These are the functions for computing the effect of the components’
histories for each student (except for the fixed feature, the constant
intercept). Some features have a single term like exponential decay
(expdecafm), which is a transform using the sequence of prior trials and
a decay parameter. Other features are inherently interactive, such as
base2, which scales the logarithmic effect of practice by multiplying by
a memory decay effect term. Other terms like base4 and ppe involve the
interaction of at least 3 inputs.
It should be noted that most features are dynamic in this method. A
“dynamic” feature means that its effect in the model potentially changes
with each trial for a subject. Most dynamic features start at a value of
0 and change as a function of the changing history of the student as
time passes in some learning system.
Constant (intercept) - This is a simple generalized linear model
intercept, computed for a categorical factor (i.e., whatever categories
are specified by the levels of the component factor).
Total count (lineafm) - This feature is from the well-known AFM
model [7], which predicts performance as a linear function of the total
prior experiences with the KC (here of course it could also be the count
for the student or item or other categorical factor in the
history.
Log total count (logafm) - This predictor has been sometimes used
in prior work and implies that there will be decreasing marginal returns
for practice as total prior opportunities increase, according to a
natural log function. For simplicity, we add 1 to the prior trial count
to avoid taking the log(0), which is undefined.

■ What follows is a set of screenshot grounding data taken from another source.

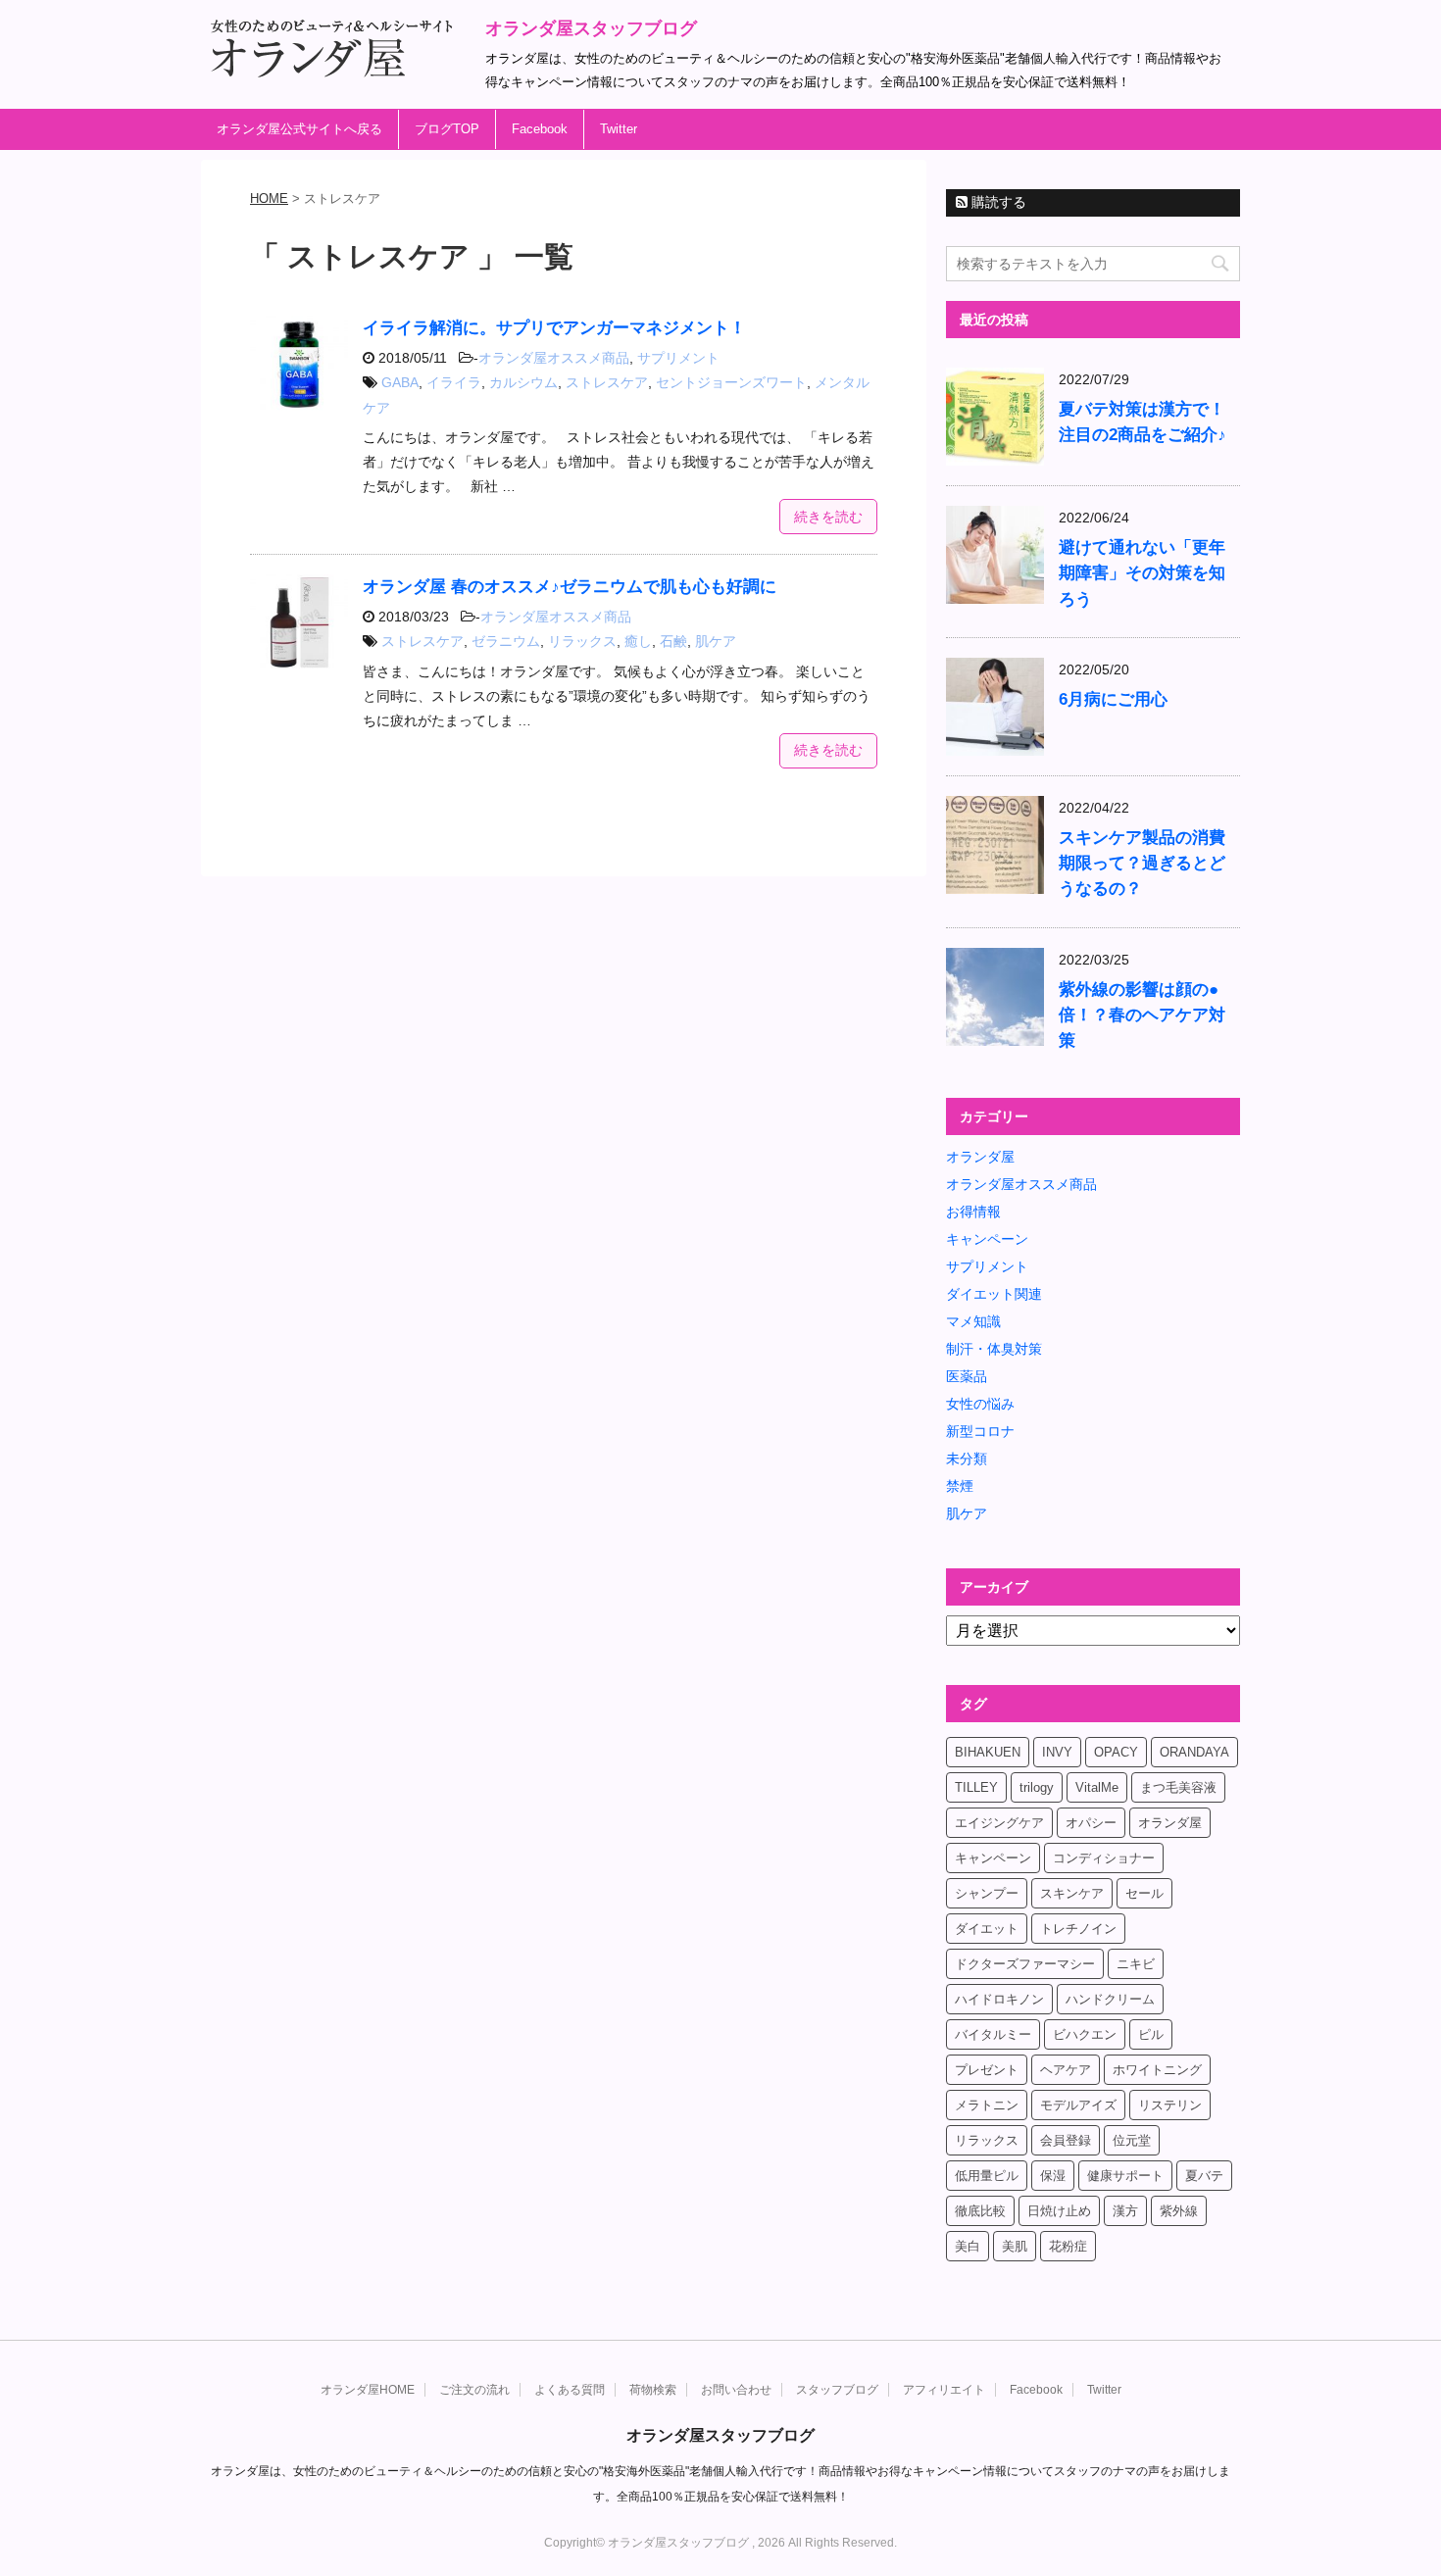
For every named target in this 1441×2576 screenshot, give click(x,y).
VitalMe (1096, 1787)
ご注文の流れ (474, 2390)
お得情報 (973, 1211)
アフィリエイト (944, 2390)
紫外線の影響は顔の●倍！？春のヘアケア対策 (1142, 1015)
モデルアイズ (1078, 2105)
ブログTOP (447, 129)
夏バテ (1204, 2175)
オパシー (1091, 1822)
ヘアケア (1065, 2069)
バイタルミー (993, 2034)
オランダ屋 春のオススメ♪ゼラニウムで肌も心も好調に (569, 586)
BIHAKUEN (987, 1752)
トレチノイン (1078, 1928)
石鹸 (673, 641)
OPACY (1116, 1752)
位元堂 (1132, 2140)
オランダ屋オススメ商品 (553, 358)
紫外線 (1179, 2211)
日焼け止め (1059, 2211)
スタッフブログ (837, 2390)
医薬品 (966, 1376)
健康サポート (1125, 2175)
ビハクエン (1085, 2034)
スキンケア (1072, 1893)
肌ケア (715, 641)
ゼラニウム (506, 641)
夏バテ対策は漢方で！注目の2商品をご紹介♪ (1142, 422)
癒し (638, 641)
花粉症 (1068, 2246)
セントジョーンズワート (731, 382)
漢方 (1125, 2211)
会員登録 (1065, 2140)
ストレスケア (607, 382)
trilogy (1036, 1787)
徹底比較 (980, 2211)
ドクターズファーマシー (1025, 1964)
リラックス (582, 641)
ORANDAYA (1194, 1752)
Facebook (540, 129)
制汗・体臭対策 (994, 1349)
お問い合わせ (736, 2390)
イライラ (453, 382)
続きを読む (828, 516)
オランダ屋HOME (368, 2390)
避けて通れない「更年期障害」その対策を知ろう (1142, 573)
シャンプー (987, 1893)
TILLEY (976, 1787)
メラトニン (987, 2105)
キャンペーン (987, 1239)
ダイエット (987, 1928)
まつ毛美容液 (1178, 1787)
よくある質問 (569, 2390)
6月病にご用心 (1113, 699)
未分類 (966, 1458)
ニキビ (1136, 1964)
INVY (1057, 1752)
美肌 (1014, 2246)
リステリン (1170, 2105)
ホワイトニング (1157, 2069)
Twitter (618, 129)
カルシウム (523, 382)
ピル (1151, 2034)
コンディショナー (1104, 1858)
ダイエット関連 (994, 1294)
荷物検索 (652, 2390)
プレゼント (987, 2069)
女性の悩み (980, 1404)
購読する (997, 202)
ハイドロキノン (999, 1999)
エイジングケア (999, 1822)
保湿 (1053, 2175)
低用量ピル (987, 2175)
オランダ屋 (980, 1156)
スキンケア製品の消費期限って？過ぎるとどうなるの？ (1142, 863)
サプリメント (678, 358)
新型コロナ (980, 1431)
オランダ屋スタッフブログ (591, 28)
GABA (400, 382)
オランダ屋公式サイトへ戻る (299, 129)
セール (1144, 1893)
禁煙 (959, 1486)
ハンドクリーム (1110, 1999)
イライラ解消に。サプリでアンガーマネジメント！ (554, 328)
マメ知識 (973, 1321)
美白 (967, 2246)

Power-decay for the count (powafm) - This feature models a
power-law decrease in the effect of successive opportunities. By raising
the count to a positive power (nonlinear parameter) between 0 and 1, the
model will describe less or more quickly diminishing marginal returns.
It is a component of the predictive performance equation (PPE) model,
but for applications not needing forgetting, it may provide a simple,
flexible alternative to logafm.
Recency (recency) - This feature is inspired by the strong effect
of the time interval since the previous encounter with a component
(typically an item or KC). This feature was created for this paper and
has not been presented previously. This recency effect is well-known in
psychology and is captured with a simple power-law decay function to
simulate improvement of performance when the prior practice was recent.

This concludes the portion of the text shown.